Many sections of the current expressway system, such as the connection of SR 528 from Sand Lake Road to I-4, the sections of SR 417 in Seminole and Osceola counties, and SR 429 south of Seidel Road, were built by the Florida's Turnpike Enterprise, and their toll facilities are managed by the same.

Beginning in 2007, CFX began transitioning its signage from FHWA Series E modified typeface to signs that use the new Clearview typeface.

The newest addition to the CFX system is an extension of Maitland Boulevard (State Road 414) known as the John Land Apopka Expressway. The expressway opened on May 15, 2009. The project was inherited from the Florida Department of Transportation, which referred to it as the "Apopka Bypass". Planning is also underway for an extension of State Road 429 known as the Wekiva Parkway. In addition, SR 408 underwent a massive overhaul, including the relocation of its two main toll plazas, large sections of widening, and expansion of a bridge over Lake Underhill.
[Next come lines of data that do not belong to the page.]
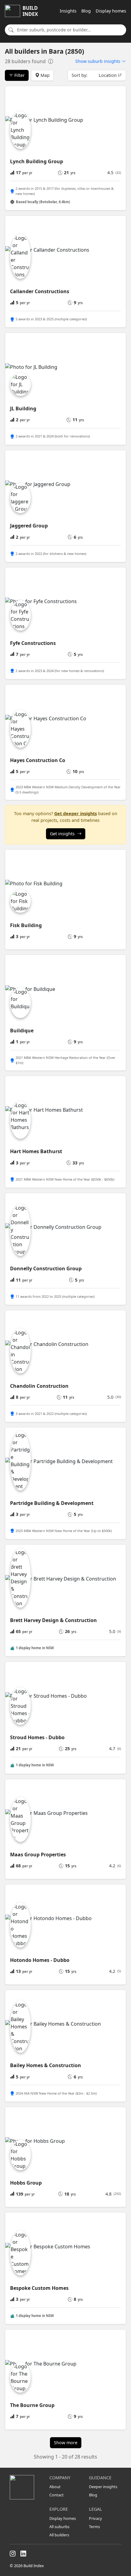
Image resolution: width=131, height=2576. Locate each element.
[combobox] (69, 30)
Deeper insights (103, 2486)
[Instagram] (13, 2553)
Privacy (95, 2518)
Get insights (62, 833)
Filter (19, 75)
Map (44, 75)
In 2010, CFX was attempting to keep the average toll to $0.11 per mile.

The current 25-year plan, the "2040 Master Plan", was approved in May 2016. Included are two new toll connections to Brevard County (including an extension of SR 408), a southern bypass of SR 417 to Florida's Turnpike south of St. Cloud, a connection bypassing the three remaining signalized intersections on SR 414, and a connection from the Western Beltway to U.S. Highway 27 south of Clermont.

A 2013 grand jury investigation into the CFX, found a "culture of corruption," involving gifts and campaign donations. CFX was criticized for firing the Director who was attempting to stop this corruption, replacing him with a legislator with no experience of running a toll operation. The job paid over $175,000 annually.

===Canceled projects===
The Central Connector, known by the Florida Department of Transportation as State Road 529 (SR 529), was a proposed tollway planned to parallel Orange Avenue (SR 527) between downtown Orlando and the Beachline Expressway. The project was canceled in 1991 after much local opposition.